Exploring Detroit’s Shocking Recent ATS Success
The Pistons have covered five of their last seven games after dumping their best players
- Not much was expected of the Detroit Pistons after they traded Andre Drummond and bought out the contracts of Reggie Jackson and Markieff Morris. These transactions removed three of Detroit’s most experienced players from the roster. Surprisingly, the Pistons have played better in the aftermath of these moves. After starting the season 21-33 ATS, the Pistons have covered five of their last seven games.
- Christian Wood has recently emerged as a potential future building block for the Pistons. In the first 52 games of his season, Wood averaged 10.9 points and 5.6 rebounds per game. In the last seven games, Wood has averaged 22.5 points and 10.2 rebounds per game with increased usage and minutes.
- The Pistons have transitioned to a more perimeter-oriented offense following the Drummond trade. In the first 56 games of the Pistons’ season, Detroit averaged 11.6 made three-point field goals per game. In the last seven games, the Pistons have averaged 15.1 made three-point field goals per game.
- However, the reality is that even with their improved play recently, the Pistons remain a terrible team. One reason why the Pistons have covered five of their last seven games is that they have fallen behind by so much that their opponents have relaxed and allowed the Pistons to come back for backdoor covers. Detroit trailed by at least 14 points at some point in six of these seven contests.
- The Pistons host the Utah Jazz Saturday night in the Motor City. VIEW OUR FULL GAME PAGE!
The Fire Sale Leads To A Potential Building Block
On February 6th, the Detroit Pistons traded their starting center Andrew Drummond to the Cleveland Cavaliers for Brandon Knight, John Henson, and a 2023 second-round draft pick.
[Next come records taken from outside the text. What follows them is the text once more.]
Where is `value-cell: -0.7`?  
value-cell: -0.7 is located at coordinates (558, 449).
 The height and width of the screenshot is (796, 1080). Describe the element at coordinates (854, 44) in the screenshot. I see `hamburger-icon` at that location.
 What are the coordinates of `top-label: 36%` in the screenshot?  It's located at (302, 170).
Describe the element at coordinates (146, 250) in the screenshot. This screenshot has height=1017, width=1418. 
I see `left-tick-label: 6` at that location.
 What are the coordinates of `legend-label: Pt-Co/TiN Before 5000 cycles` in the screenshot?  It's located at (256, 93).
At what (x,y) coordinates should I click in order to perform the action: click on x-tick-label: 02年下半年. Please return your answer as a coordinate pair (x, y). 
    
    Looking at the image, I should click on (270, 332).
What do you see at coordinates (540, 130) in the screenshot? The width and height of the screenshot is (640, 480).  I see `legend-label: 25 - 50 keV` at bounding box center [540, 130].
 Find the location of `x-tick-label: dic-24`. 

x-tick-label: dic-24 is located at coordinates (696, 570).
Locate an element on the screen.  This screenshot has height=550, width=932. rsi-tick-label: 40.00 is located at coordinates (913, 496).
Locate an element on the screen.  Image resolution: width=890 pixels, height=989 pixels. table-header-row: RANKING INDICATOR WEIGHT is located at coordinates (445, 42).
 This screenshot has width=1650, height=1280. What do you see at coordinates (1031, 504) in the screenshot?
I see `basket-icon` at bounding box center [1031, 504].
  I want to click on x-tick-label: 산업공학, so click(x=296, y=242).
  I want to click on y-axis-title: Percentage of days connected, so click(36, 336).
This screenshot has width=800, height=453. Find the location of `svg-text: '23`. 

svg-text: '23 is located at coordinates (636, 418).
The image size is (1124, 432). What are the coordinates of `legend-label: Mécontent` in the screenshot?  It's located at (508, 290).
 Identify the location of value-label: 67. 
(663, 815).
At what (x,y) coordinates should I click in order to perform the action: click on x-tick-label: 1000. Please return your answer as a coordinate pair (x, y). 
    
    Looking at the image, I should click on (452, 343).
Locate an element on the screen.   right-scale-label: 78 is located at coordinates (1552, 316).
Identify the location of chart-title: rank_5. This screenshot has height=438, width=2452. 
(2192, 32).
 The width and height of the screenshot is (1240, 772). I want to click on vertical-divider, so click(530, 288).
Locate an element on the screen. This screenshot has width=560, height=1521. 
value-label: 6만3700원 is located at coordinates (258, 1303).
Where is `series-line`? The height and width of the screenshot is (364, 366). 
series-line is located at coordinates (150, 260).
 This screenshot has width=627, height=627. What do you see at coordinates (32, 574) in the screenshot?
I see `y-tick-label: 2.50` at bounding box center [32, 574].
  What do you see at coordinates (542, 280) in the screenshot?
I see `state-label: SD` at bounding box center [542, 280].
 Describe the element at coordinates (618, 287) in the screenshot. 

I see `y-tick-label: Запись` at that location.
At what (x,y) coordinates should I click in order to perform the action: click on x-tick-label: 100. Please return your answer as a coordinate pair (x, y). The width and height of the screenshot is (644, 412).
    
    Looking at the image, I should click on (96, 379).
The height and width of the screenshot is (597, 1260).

Two weeks later, the Pistons would buyout the contracts of Reggie Jackson and Markieff Morris. The Pistons’ win-loss record on the season is 20-43 and they are effectively out of the playoff race in the Eastern Conference.
Basketball analysts mocked the Pistons for trading Drummond in what amounted to a salary dump. But sports bettors who have recently backed the Pistons ATS are the ones getting the final laugh. The Pistons have covered five of their last seven games after starting the season 21-33 ATS.
Much of the credit for the Pistons’ recent string of ATS success goes to Christian Wood, a 24-year old 6’10 power forward out of UNLV. No team selected Wood in the 2015 NBA Draft. He played on four different NBA teams in three seasons before being claimed off waivers by the Pistons last summer. The departure of Detroit’s veterans has led to more playing time for Wood. He has certainly taken advantage of the opportunity and appears to be a potential future building block for the Pistons. In the first 52 games of his season, Wood averaged 10.9 points and 5.6 rebounds per game. In his last seven games, Wood has effectively doubled his offensive output by averaging 22.5 points and 10.2 rebounds per game.
A More Modern Offense
At the start of the season, the Pistons’ three best players were arguably Drummond, Blake Griffin, and Derrick Rose. While these three veterans certainly have their strengths, their offensive skill sets are better suited for a bygone NBA era. With Drummond, Griffin, and Rose as their primary offensive catalysts, the Pistons ranked in the bottom half of the NBA in terms of three-point shooting. In their first 56 games, Detroit averaged only 11.6 three-point field goals per game. Drummond is now gone and Griffin went on injured reserve in December.
Without their projected starting frontcourt from the start of the season, the Pistons have transitioned to a more modern offense based on three-point shooting. Detroit’s better shooters, such as Sviatoslav Mykhailiuk, are being featured more prominently in the offense. In their last seven games, the Pistons have hit 15.1 three-point field goals per game.
The Pistons are an eclectic mix of veterans trying to get their next contract and young players looking to prove themselves. The Pistons have played relatively well recently but they still do not have enough talent to compete with most teams in the NBA. It may be fool’s gold for bettors to put too much stock in the Pistons’ limited run of ATS success.
Ironically, the Pistons owe some of their recent ATS success to how far they fall behind their opponents. The Pistons have trailed their adversaries by at least 14 points at some point in six of their last seven games. These big deficits have made it easier for the Pistons to execute backdoor covers for their backers as the Pistons’ opponents have naturally relaxed after they have built comfortable leads against Detroit.